Certificate of Need (CON) laws are designed to lower the cost of healthcare and have been a staple of American law for over half a century. In the most basic sense, CON laws require that medical providers receive the government’s permission to build a new healthcare facility, purchase major medical equipment, add or remove services, and in some cases, change their hours of operation. These requirements are designed to lower the price of healthcare by limiting competition and barring providers from investing in services or equipment that are deemed “unnecessary” by the government, thus preventing these providers from passing the cost of expensive and unused medical equipment to patients. In practice, however, CON laws have increased the cost of healthcare while simultaneously limiting the public’s access to it.
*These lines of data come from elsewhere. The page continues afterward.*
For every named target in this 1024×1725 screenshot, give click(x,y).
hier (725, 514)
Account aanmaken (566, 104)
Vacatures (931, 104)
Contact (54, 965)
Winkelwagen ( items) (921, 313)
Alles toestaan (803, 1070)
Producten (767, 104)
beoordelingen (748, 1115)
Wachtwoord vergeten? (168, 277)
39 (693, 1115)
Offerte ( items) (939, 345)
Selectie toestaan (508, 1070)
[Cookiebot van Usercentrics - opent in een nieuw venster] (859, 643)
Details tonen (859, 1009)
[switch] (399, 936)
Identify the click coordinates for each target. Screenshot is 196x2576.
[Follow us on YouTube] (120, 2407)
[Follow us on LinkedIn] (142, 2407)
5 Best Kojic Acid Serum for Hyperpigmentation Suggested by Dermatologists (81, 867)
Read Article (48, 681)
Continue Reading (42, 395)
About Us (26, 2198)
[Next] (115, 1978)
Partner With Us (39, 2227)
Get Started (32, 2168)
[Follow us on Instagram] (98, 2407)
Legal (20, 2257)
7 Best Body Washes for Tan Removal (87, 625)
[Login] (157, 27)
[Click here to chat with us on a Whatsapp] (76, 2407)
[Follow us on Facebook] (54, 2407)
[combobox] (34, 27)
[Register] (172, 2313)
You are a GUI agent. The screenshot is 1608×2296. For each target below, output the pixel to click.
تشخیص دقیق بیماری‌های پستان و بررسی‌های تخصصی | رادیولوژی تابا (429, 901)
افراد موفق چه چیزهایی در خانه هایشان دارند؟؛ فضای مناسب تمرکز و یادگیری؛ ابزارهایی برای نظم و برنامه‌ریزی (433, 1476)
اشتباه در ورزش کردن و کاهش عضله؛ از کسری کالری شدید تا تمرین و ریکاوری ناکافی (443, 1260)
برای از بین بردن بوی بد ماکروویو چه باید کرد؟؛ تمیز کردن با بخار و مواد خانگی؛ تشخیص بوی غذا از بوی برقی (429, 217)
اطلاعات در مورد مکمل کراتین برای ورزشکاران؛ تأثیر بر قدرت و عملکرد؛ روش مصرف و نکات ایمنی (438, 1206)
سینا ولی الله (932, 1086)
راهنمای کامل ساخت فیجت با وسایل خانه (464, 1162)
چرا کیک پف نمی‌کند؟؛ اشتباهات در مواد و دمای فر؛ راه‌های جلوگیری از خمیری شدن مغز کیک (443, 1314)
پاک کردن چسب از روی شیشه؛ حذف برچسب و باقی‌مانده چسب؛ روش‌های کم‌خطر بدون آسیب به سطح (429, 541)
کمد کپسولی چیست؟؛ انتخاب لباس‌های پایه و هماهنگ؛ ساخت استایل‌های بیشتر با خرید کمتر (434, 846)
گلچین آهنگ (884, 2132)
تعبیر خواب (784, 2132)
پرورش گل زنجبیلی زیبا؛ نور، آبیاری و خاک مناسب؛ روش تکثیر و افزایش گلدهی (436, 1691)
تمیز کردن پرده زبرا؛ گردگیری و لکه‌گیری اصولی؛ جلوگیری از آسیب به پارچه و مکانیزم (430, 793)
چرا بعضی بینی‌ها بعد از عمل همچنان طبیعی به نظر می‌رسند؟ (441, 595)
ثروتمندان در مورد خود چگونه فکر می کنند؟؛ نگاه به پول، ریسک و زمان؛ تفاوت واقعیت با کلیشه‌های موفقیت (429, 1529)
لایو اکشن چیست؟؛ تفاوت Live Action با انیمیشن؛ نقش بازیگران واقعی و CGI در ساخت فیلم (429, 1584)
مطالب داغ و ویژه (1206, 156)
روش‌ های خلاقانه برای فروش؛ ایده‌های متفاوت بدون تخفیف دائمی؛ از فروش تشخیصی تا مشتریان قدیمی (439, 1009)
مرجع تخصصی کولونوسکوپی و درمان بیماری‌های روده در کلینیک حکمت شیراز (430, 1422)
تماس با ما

New York was the first state to adopt a CON law regime, and to this day has the strictest CON law in the nation. For New Yorkers, the state’s CON law has not only increased costs and decreased access to healthcare services, but the law also effectively hamstrung New York’s ability to adequately deal with the initial waves of the COVID-19 pandemic. Typically, such anticompetitive conduct would be disallowed by antitrust law. Though, because CON laws are government regulations rather than private actions, they enjoy blanket immunity from antitrust scrutiny via the Parker immunity doctrine, despite the clear harm these laws cause consumers. This note calls for the elimination of the Parker antitrust immunity doctrine, arguing that it should be replaced with a rule of reason analytical framework that balances the anticompetitive effects of the law with the legitimate interests of the state, regardless of its status as a government regulation.